And that he might extend his family as much as possible, he sent his sister Amalafrida (the mother of Theodahad, who was afterwards king) to Africa as wife of Thrasamund, king of the Vandals, and her daughter Amalaberga, who was his own niece, he united with Herminefred, king of the Thuringians.

Now he sent his Count Pitza, chosen from among the chief men of his kingdom, to hold the city of Sirmium. He got possession of it by driving out its king Thrasaric, son of Thraustila, and keeping his mother captive. Thence he came with two thousand infantry and five hundred horsemen to aid Mundo against Sabinian, Master of the Soldiery of Illyricum, who at that time had made ready to fight with Mundo near the city named Margoplanum, which lies between the Danube and Margus rivers, and destroyed the Army of Illyricum.

For this Mundo, who traced his descent from the Attilani of old, had put to flight the tribe of the Gepidae and was roaming beyond the Danube in waste places where no man tilled the soil. He had gathered around him many outlaws and ruffians and robbers from all sides and had seized a tower called Herta, situated on the bank of the Danube. There he plundered his neighbors in wild license and made himself king over his vagabonds. Now Pitza came upon him when he was nearly reduced to desperation and was already thinking of surrender. So he rescued him from the hands of Sabinian and made him a grateful subject of his king Theodoric.

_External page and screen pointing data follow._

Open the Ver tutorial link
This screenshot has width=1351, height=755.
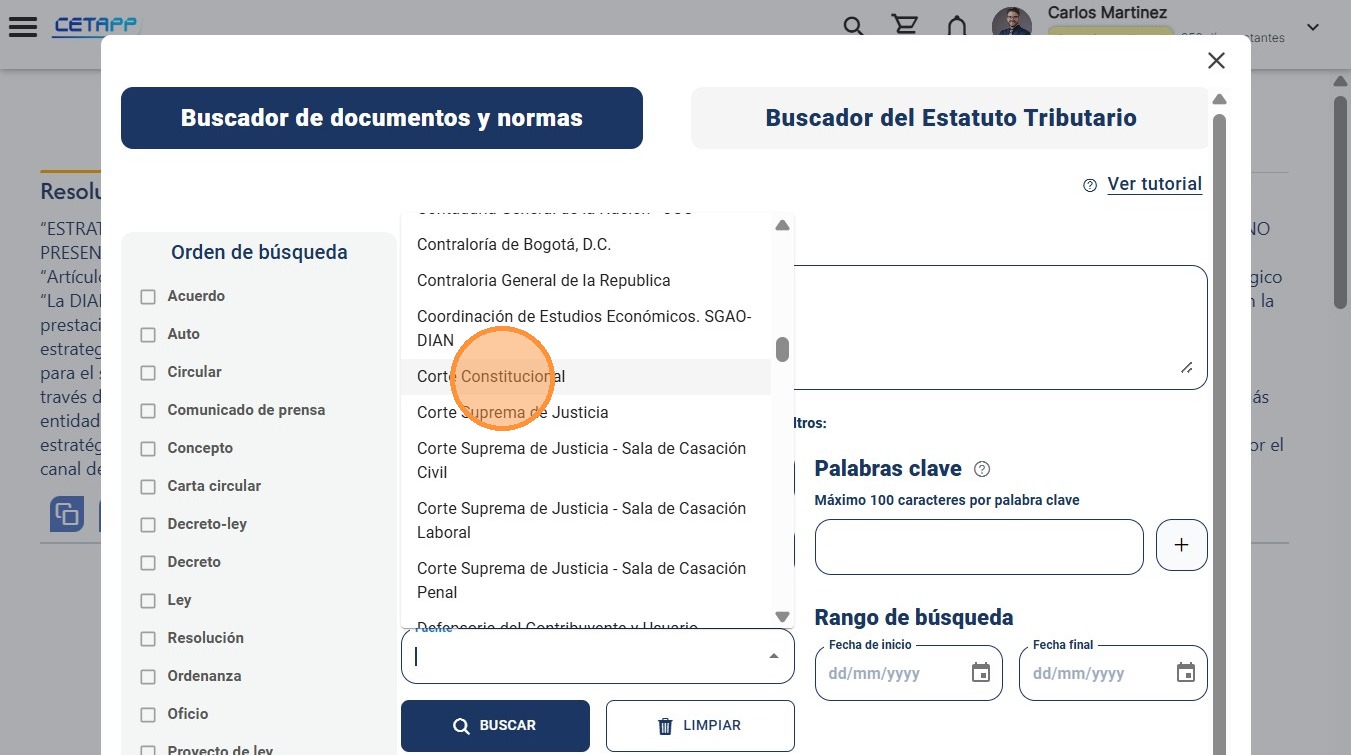(1154, 184)
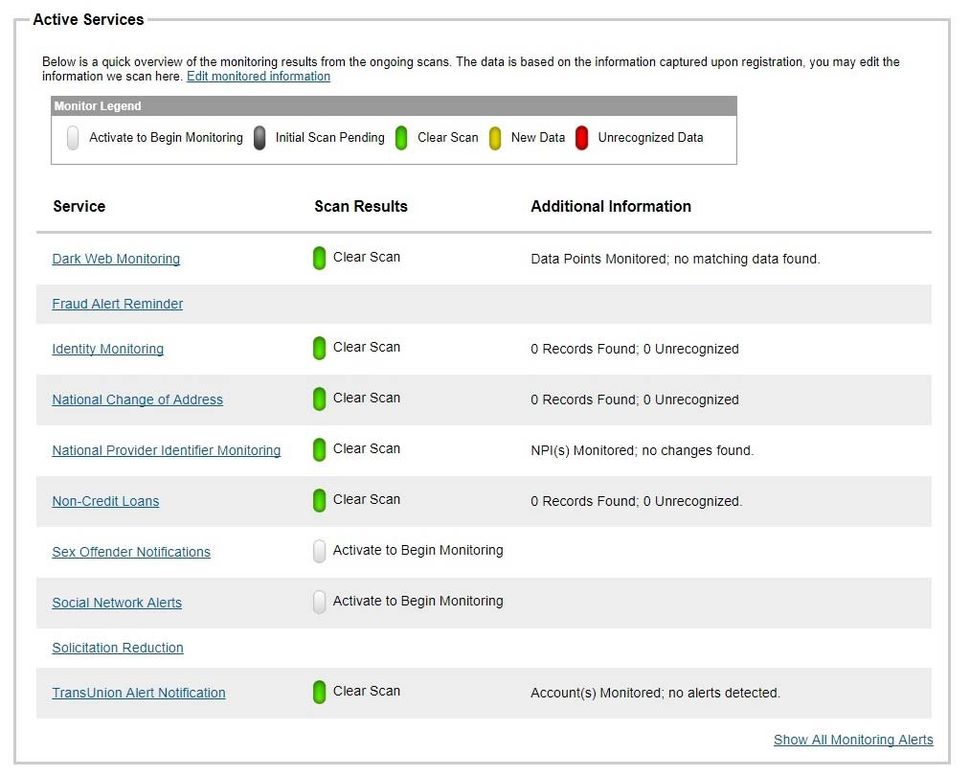Click the Clear Scan pill for National Provider Identifier Monitoring
Screen dimensions: 970x776
(318, 449)
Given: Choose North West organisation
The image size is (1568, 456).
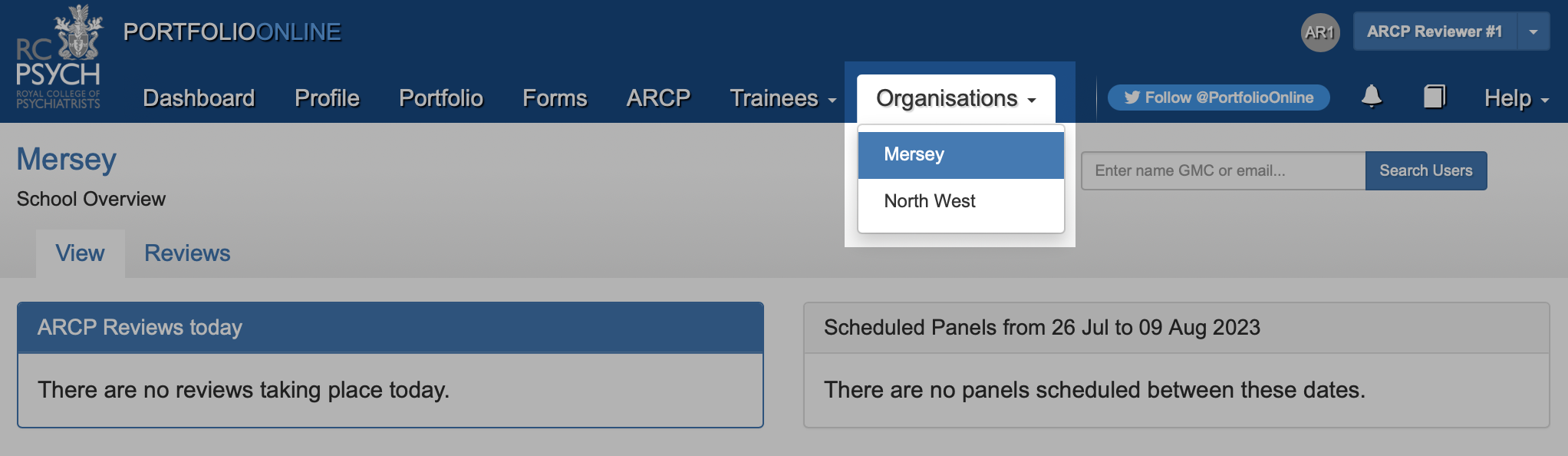Looking at the screenshot, I should coord(960,201).
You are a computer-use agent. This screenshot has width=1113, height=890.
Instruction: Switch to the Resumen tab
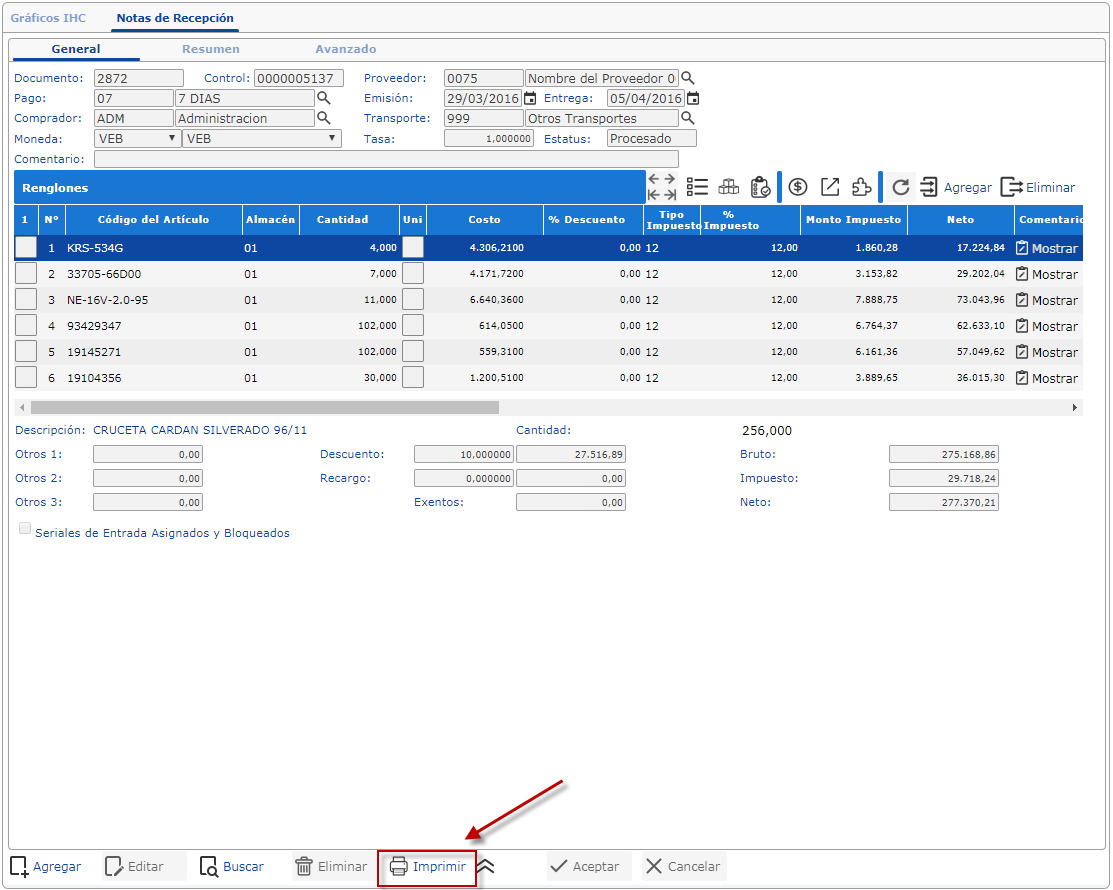(x=210, y=49)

Theodoric won an equally great victory over the Franks through his Count Ibba in Gaul, when more than thirty thousand Franks were slain in battle. Moreover, after the death of his son-in-law Alaric, Theodoric appointed Thiudis, his armor-bearer, guardian of his grandson Amalaric in Spain. But Amalaric was ensnared by the plots of the Franks in early youth and lost at once his kingdom and his life. Then his guardian Thiudis, advancing from the same kingdom, assailed the Franks and delivered the Spaniards from their disgraceful treachery. So long as he lived he kept the Visigoths united.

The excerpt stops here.